The init method is the swiss army knife of initializing fields. The options.prepend flag works the same as prepend for addStatement. As for options.bypass, the behavior is somewhat magical.

Setter Bypass

It is important to know that when you initialize a field with options.bypass set to true, existing setters will be bypassed. That's particularly helpful if your setter triggers a side effect that you don't want triggered. This is achieved by generating the assignment as (untyped this).$name = $value. To make the code typesafe again, this is prefixed with if (false) { var __tmp = this.$name; __tmp = $value; }. This code is later thrown out by the compiler. Its role is to ensure type safety without interfering with the normal typing order.

Setter bypass also causes the field to gain an @:isVar. And currently, with -dce full, additional code will be generated to avoid the field to be eliminated.

Please do note, that value will be in the generated code twice, therefore if it is an expression that calls a macro, the macro will be called twice.

Initialization Options

The different options for initialization are as follows:

enum FieldInit {
	Arg(?t:ComplexType, ?noPublish:Bool);
	OptArg(?e:Expr, ?t:ComplexType, ?noPublish:Bool);

Here, Value will just use a plain expression, whereas Arg and OptArg will use a mandatory or optional argument respectively. Buth have a noPublish field. If left to default, their use will cause an implicit publish()

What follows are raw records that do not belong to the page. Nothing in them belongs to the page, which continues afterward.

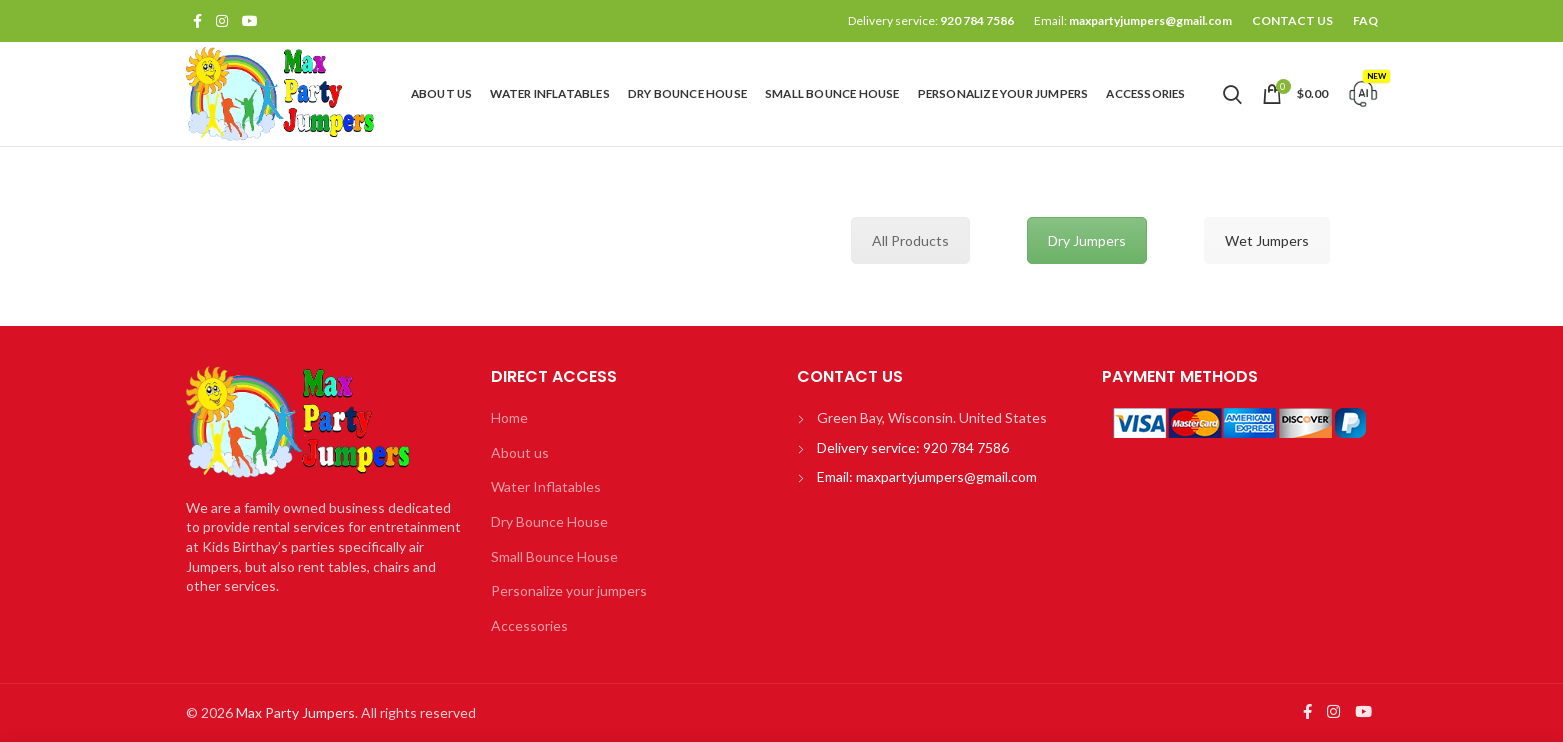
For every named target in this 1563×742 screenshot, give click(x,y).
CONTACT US (1292, 20)
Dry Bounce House (549, 521)
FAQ (1365, 20)
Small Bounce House (554, 556)
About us (520, 452)
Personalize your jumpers (569, 590)
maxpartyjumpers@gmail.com (1150, 20)
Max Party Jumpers (295, 712)
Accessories (529, 625)
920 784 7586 (977, 20)
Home (509, 417)
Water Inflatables (546, 486)
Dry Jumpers (1087, 240)
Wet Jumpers (1267, 240)
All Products (910, 240)
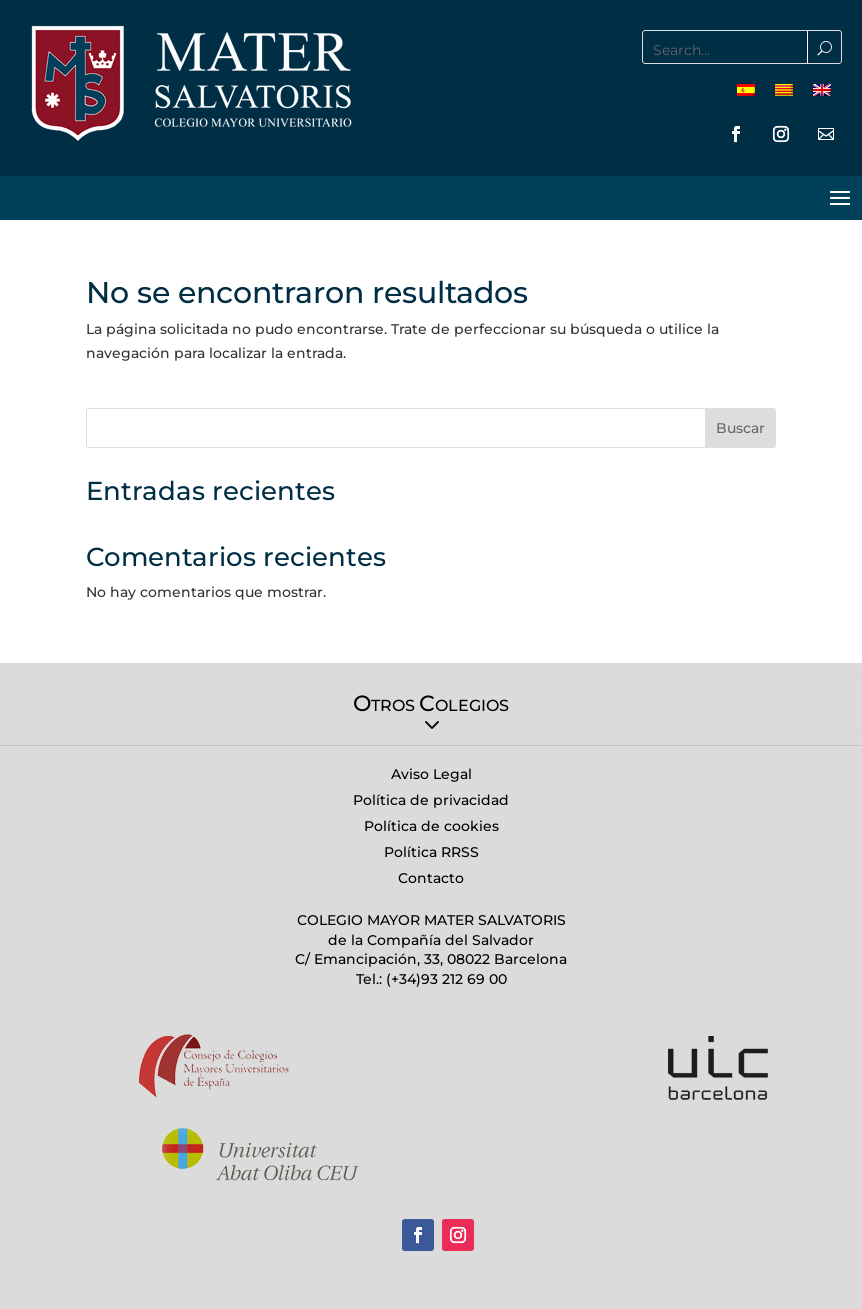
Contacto (431, 878)
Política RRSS (431, 852)
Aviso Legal (431, 774)
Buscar (740, 428)
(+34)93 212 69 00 (444, 979)
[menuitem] (746, 89)
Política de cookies (431, 826)
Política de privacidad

Expression Level Transformation

Because the state of a constructor is rather delicate, the API prohibits you to just mess around with the whole constructor body at an expression level. For that to happen, you can register onGenerate hooks. These will be called when the corresponding ClassBuilder does its export. The hooks are cleared after the export.


You can find a type map, i.e. a map where the keys are haxe.macro.Type, in tink.macro.TypeMap. It's pretty much an ordinary map. Currently, it relies rather strongly on haxe.macro.TypeTools.toString() and it remains to be determined whether that is a reliable choice. Please report any issues you might face.